The pandemic didn’t just make people see the value of social spending. As everywhere else, it also saw a rise in disinformation, conspiracy theories and far-right narratives. Far-right forces sought to capitalise on any frustration with pandemic restrictions.

Another characteristic of far-right politics became visible in Portugal: right-wing populist parties from other countries came to lend a hand, revealing an increasingly dense international network of nationalists. Spain’s Vox party, longer established as a toxic political force than Chega, supported its campaign, while in the presidential election France’s far-right stalwart Marine Le Pen gave her support.

Four years to minimise the danger

If Costa’s majority holds – if, for example, there are no defections from his party – then the next parliamentary election is four years away. That’s four years during which Chega will either become more of a threat or blow itself out. With PSD likely deflated at the prospect of more than a decade out of power, Chega will try to keep making noise and position itself as the real opposition.

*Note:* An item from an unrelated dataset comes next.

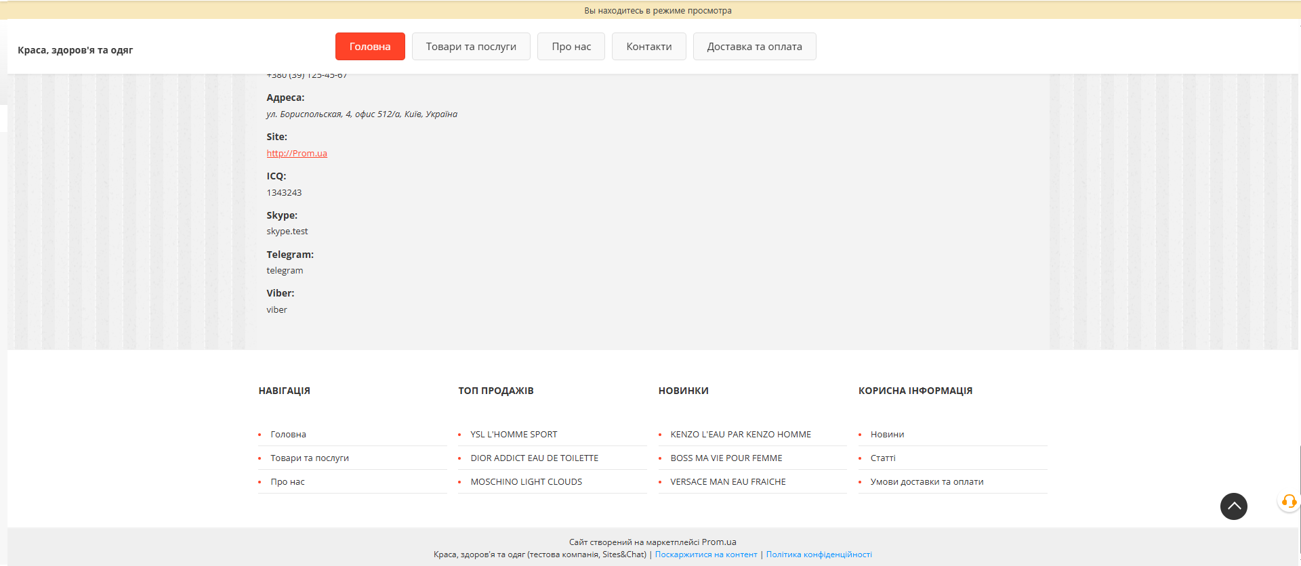Click the site title Краса, здоров'я та одяг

The best way of minimising the threat is through policies that tackle the problems that far-right narratives feed on: economic inequality, exclusion and alienation. Costa promised to make Portugal more fair but also pledged not to govern alone or treat his narrow majority like absolute power. Much depends on him finding the right balance and living up to this promise.

OUR CALLS FOR ACTION

  • The new government should work in partnership with civil society to help foster social cohesion in the face of polarisation and hate speech.
  • Portuguese civil society should work to develop effective counter-narratives to far-right disinformation, hate speech and polarising tactics.
  • Mainstream centre-right parties should clearly rule out any formal cooperation with Chega.